Single As a Pringle

Up until I reached approximately 26, being single had always seemed to be this horrible and lonely concept to me. After reaching 26, it really seemed like a punishment. After I got over being dramatic, LOL, I realized it was a blessing. Of course I want to get married and have kids one day, but right now, I’m happy with myself. I never would have reached the level of clarity and peace I have while being in a relationship with any man, no matter how much I cared for him.

I am quickly approaching 28, which also means I’m quickly approaching 30, LOL. If you had asked me 10 years ago, I wanted to be married at 25 and would be travelling the world with my husband… the pressure we put on ourselves is unnatural sometimes. NOT being married at this point in time is probably my favorite part about my life. Becoming single after a long term relationship was the best thing I never knew I needed, and it gave me the strength to pick myself up and get moving on things that really mattered in life; my health, building a career, being more social, etc. Most importantly it taught me to never settle and to acknowledge things for what they are when the truth exposes itself to you.

Sometimes, we get attached to the idea that somebody is everything we need, but we should be everything we need for ourselves.
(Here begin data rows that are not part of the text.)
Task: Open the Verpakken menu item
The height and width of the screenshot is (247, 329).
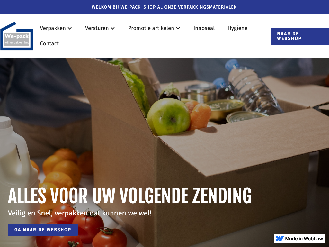Action: 53,28
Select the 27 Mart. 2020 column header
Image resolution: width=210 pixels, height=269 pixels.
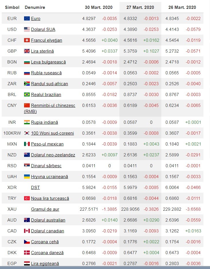(140, 7)
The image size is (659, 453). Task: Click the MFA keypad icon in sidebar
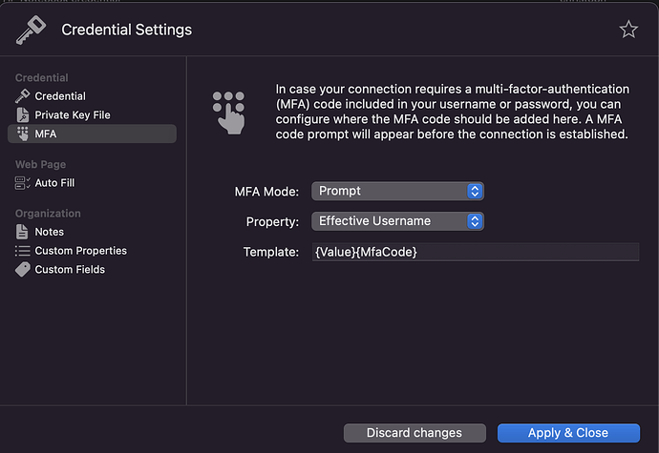(x=23, y=134)
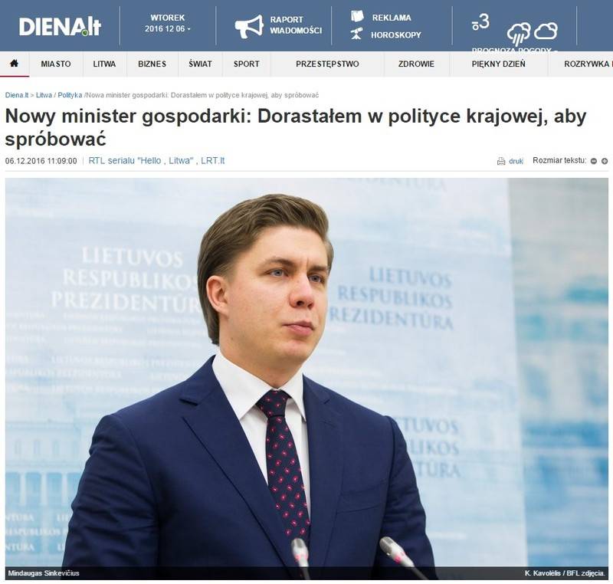Click the printer icon beside druk
Viewport: 613px width, 584px height.
tap(501, 161)
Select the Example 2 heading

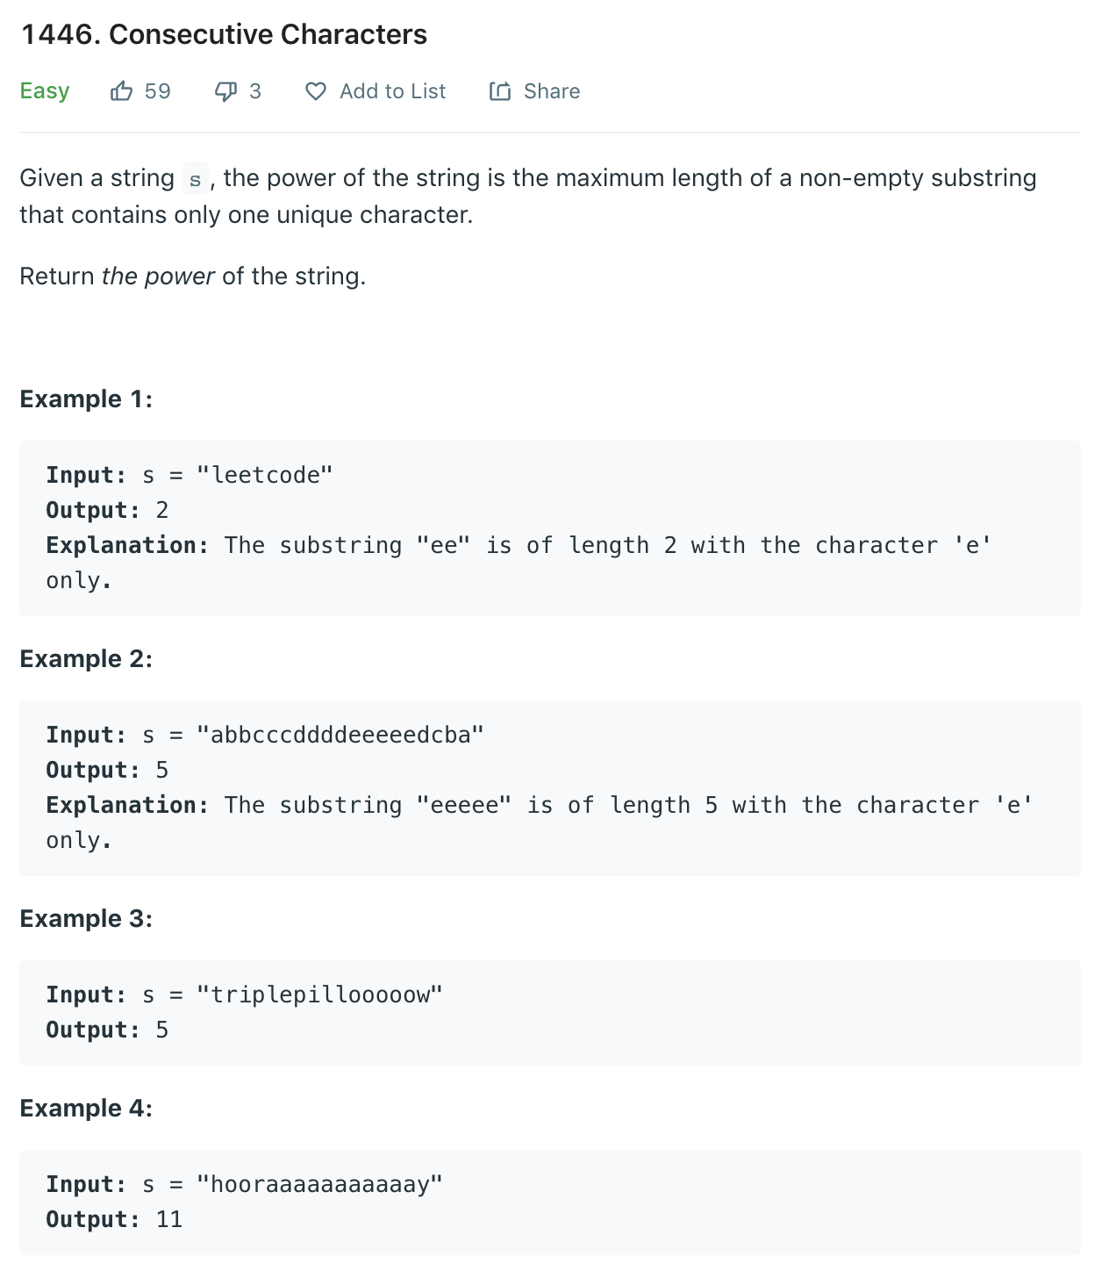pyautogui.click(x=86, y=659)
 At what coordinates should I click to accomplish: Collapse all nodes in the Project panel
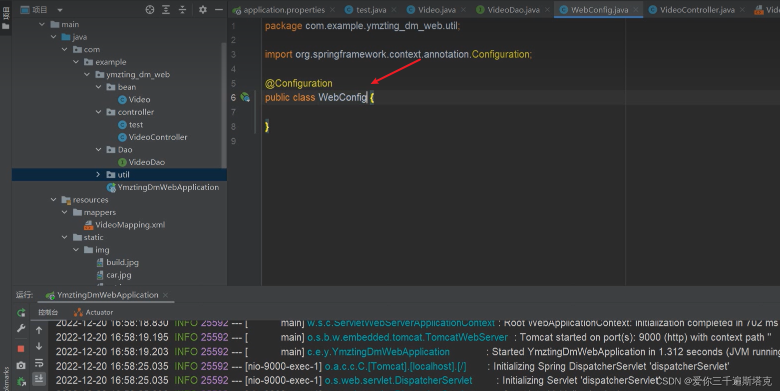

I’ve been listening to Lizzo like crazy lately, Cuz I Love You is a D.O.P.E. album and you should check it out if you haven’t already. You might think at first glance it’s about loving some guy, but it’s not, it’s about Lizzo loving herself. I don’t ever want to be attached to the idea that a guy deserves all of my love again. I deserve every bit of myself first, and then maybe I’ll share with the deserving man God created me for.

In my singleness I’ve cried, I’ve missed things that I had, I’ve laughed, I’ve created, I’ve grown, and most importantly I boss’d up and became D.O.P.E. The truth of the matter is, it’s not fun being alone. Don’t choose loneliness, choose to be productive, choose to be busy, choose to work on yourself and enjoy those you do have around you, and try looking at your “freedom” in a positive light rather than a negative light.

I suffered from anxiety and abandonment for so long, it felt good to release that toxic energy from my mind, heart, and spirit. Over the last year, I have dated and chose what I will and will not tolerate; I’ve tried new things and decided what I do and don’t like; I’ve explored and found hobbies that interest and bore me; and I’ve chosen to live my life the way I want to without being worried about what other people think or feel about my decisions.

I have conquered that spirit of abandonment and embraced it as a blessing; nobody left me, God removed what needed to be removed from my life in a less than desirable way to get me to the desired destination.

I’ll say that one more time… GOD removed what needed to be removed from my life in a less than desirable way, to get me to the desired destination. And I accept his direction, fully. I have also grown to understand that sometimes things are removed from your life for a period of time and that doesn’t always mean it is permanent. Don’t count a loss, count the increase you receive after what appears to have been lost.

I. LOVE. MY. SELF.

Anybody that knows me knows the path I’ve walked down to get to this point and I just want to thank everybody that has been in my corner at any given point of time to help keep me going and pushing forward. Embrace being single if you are. It’s okay to want to share something special with somebody else, but what can you effectively give to a relationship if you’re not yet satisfied with yourself and in a place where you can be happy sharing your time, space, and energy with somebody else?

Break-ups are not fun, don’t get me wrong, but don’t stay in a relationship with somebody simply because you are afraid of being alone. That also goes hand in hand with loving yourself and somebody else. Sometimes we have to make decisions that are controversial to others, but make sense and are logical decisions. Don’t make decisions with your emotions, that’s how you argue, yell, and fight. Be logical and pray on EVERYTHING, God will not steer you wrong.

I’m ready for the journey ahead and just wanted to take a second to really appreciate how far I’ve come and the changes I’ve endured to find my D.O.P.E.ness. I was born with it and nobody can take that away from me. I’ve found it in every aspect of my life and that’s because it’s made it’s way into my heart and being single just expands on that. I’m constantly trying to figure out what’s next and how to attain the next blessing coming to me because God is looking out! He said my Prince Charming is coming, I just have to wait it out.

Prince Charming, if you’re reading this, can’t wait to meet you! Make sure you have it together when you get to me because, although, I’m single as a pringle I can’t wait to mingle!